3. Characteristics of the main tasks solved in the construction of speech interface. Dynamic range of beeps.

Lecture



  3. Characteristics of the main tasks solved in the construction of speech interface.  Dynamic range of beeps.

The speech interface is a hardware-software complex, since its implementation requires the use of external (additional) hardware in relation to the computer system (microphone and audio output means, for example, headphones, as well as sound

pay). This circumstance imposes additional requirements not only at the level of developing computer programs that provide a computer with the ability to speak and hear, but also at the hardware level, on which depends, in particular, the quality of sound reproduction, speed of information processing, etc.

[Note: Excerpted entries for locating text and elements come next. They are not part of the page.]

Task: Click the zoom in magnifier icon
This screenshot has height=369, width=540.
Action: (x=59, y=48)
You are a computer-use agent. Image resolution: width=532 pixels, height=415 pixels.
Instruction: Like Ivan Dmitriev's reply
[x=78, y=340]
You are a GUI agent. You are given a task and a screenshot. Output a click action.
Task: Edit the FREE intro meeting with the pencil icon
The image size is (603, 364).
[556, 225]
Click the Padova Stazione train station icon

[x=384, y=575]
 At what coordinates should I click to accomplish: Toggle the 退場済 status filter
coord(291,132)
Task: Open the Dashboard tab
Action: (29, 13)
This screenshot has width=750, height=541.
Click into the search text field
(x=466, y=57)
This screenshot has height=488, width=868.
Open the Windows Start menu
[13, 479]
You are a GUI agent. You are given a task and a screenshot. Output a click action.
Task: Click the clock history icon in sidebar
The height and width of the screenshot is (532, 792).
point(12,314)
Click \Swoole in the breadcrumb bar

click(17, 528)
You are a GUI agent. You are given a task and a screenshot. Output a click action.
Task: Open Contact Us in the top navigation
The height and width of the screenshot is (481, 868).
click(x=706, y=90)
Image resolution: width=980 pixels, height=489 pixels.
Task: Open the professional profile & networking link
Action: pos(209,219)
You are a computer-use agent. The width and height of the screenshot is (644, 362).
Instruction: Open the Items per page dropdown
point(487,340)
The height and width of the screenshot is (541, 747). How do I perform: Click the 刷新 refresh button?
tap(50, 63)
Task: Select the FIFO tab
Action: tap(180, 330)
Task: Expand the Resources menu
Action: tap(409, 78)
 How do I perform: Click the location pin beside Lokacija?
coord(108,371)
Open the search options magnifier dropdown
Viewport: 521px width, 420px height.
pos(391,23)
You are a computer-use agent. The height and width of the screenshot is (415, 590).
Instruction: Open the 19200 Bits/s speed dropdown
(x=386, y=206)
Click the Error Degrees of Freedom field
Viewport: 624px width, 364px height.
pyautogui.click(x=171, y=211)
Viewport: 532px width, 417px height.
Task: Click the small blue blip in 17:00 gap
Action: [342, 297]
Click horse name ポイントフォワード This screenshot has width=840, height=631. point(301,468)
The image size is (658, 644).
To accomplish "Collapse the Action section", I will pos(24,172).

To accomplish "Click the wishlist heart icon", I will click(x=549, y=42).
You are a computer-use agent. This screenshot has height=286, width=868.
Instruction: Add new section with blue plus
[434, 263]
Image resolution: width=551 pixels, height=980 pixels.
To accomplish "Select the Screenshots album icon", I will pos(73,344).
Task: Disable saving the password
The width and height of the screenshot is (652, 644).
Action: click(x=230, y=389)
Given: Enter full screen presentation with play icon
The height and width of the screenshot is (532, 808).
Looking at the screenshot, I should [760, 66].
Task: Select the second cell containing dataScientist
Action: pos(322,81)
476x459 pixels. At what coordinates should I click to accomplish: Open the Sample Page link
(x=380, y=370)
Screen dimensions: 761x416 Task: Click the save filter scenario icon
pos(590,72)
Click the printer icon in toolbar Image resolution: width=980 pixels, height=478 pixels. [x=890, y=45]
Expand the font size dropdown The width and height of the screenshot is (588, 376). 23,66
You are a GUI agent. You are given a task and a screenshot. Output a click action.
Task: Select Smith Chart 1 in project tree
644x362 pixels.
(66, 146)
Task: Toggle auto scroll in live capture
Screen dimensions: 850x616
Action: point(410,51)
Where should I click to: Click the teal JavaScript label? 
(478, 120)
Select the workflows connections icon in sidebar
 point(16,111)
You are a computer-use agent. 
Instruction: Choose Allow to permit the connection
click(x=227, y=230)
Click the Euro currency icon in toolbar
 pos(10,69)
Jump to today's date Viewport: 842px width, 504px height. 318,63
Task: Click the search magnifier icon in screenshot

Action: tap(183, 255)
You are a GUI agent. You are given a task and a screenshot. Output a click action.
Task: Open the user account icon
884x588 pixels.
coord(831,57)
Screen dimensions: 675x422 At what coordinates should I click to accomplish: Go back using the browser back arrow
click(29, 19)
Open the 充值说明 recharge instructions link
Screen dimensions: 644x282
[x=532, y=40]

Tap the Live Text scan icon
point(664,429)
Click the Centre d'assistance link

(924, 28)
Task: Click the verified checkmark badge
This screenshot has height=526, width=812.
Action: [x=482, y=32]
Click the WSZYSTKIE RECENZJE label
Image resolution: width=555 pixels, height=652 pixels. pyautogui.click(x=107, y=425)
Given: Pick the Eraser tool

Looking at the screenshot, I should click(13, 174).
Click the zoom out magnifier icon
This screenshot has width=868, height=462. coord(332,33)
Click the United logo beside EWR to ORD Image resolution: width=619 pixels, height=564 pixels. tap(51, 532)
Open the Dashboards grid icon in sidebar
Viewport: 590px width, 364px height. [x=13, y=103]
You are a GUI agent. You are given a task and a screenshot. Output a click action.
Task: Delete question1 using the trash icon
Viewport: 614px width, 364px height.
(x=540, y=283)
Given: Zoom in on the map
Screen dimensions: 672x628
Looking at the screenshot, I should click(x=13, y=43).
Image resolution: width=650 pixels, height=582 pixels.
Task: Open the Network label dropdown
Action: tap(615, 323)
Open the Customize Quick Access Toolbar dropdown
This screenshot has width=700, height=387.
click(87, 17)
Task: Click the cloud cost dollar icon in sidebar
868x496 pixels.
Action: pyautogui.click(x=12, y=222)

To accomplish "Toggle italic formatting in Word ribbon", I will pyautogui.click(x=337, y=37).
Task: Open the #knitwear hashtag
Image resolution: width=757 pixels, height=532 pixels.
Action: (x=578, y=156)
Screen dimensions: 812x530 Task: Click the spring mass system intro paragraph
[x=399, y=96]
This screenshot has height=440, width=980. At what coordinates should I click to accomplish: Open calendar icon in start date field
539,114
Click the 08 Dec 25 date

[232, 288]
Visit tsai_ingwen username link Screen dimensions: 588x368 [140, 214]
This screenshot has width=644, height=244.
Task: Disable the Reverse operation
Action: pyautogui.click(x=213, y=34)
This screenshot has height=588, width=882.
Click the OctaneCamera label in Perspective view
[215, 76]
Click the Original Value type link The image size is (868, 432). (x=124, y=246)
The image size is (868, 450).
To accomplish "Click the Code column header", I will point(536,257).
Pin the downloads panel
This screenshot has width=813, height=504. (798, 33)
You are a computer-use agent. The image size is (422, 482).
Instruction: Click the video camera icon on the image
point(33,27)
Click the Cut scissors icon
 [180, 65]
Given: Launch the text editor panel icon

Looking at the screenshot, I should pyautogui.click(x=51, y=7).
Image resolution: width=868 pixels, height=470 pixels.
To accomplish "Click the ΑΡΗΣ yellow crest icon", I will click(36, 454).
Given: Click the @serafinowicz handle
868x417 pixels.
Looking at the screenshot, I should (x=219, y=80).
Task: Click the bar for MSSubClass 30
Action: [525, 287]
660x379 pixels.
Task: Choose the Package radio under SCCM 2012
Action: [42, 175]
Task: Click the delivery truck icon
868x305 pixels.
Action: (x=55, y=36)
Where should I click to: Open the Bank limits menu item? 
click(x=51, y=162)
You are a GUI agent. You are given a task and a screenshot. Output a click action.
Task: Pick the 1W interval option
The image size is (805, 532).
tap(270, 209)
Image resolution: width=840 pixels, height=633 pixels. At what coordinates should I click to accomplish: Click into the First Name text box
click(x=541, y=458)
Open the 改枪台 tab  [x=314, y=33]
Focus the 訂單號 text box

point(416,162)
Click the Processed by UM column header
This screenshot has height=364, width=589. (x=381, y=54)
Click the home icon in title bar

The main classes of speech interface tasks include:

• speech synthesis - this task includes a complex of subtasks and consists in providing the possibility of pronouncing speech by a computer based on an arbitrary spelling text;

• speech analysis and recognition - a set of tasks, including recording, digitizing and analyzing speech to recognize a received speech message by a computer system;

• understanding (interpretation) of speech is a complex of tasks related to the analysis of the meaning of speech messages and the formation of the reaction (response) of a computer system. Often this task

is a subtask of the speech recognition task;

• voice recognition - a set of tasks, including analyzing the characteristics of the speaker's voice in order to identify any of its individual (personal) characteristics and qualities. This set of tasks is also called speech verification and identification;

• computer cloning of voice and diction [4] (Lobanov B.M.2002st-Comp_K_P_G) is the creation of a close copy, not biological, but computer, and not of the whole being (in this case, a human being), but only one of his intelligent features: reading arbitrary

spelling text. This task is to preserve

personal acoustic features of the voice, phonetic features of pronunciation and

accent, as well as prosodic (intonational) individuality of speech (melody, rhythmics,

dynamics).

In addition to the above tasks, which are part of the task group for developing the actual speech

interface, it should also be noted that there are a number of auxiliary tasks, the solution of which

the scientific and technical teams developing speech systems are engaged. This is due to the fact

that the task of implementing a speech interface has not yet been completely solved. There are many more

questions that many research teams are looking for both in our country and abroad. TO

Such tasks, in particular, include the following:

• study of the features of the phonetic structure of speech of various natural languages; the study of the features of the intonation coloring of the speech of various languages;

• identification of sets of parameters for the description of speech, used both for speech synthesis and for its recognition;

• development of new speech synthesis methods;

• study of the differences in the speech of different announcers and, in particular, male and female voices;

• development of new speech recognition methods;

• search for optimal ways of transmitting speech through communication channels;

• development of special noise-canceling microphones;

• development of special equipment for the study of speech characteristics;

• development of new methods for digitizing and optimal compression of the speech signal;

• development of special sound cards focused on speech synthesis and analysis;

• formation of databases with “samples” of speech of various speakers in order to increase the naturalness of the sound of synthesized speech;

• study of the structure of the human speech tract and features of the formation of speech sounds;

• study of the structure of the human ear;

• research of features of human speech perception;

• search for ways to optimally use the speech interface in various technical and consumer systems and the development of appropriate technologies, etc.

Dynamic range of beeps

A person hears sound in an extremely wide range of sound pressure. This range extends from the absolute threshold of hearing to a pain threshold of 140 dB SPL relative to the zero level, for which the pressure of 0.00002 Pa is assumed (Fig. 1.). The risk zone in this figure denotes the area of ​​sound pressure, which, with prolonged exposure, can lead to complete hearing loss. The pain threshold for tonal sounds depends on the frequency, for sounds with an arbitrary spectrum, a pressure level of 120 dB SPL is taken as the pain threshold. The graph of the absolute threshold of hearing is accurately described by empirical equality.
  3. Characteristics of the main tasks solved in the construction of speech interface.  Dynamic range of beeps.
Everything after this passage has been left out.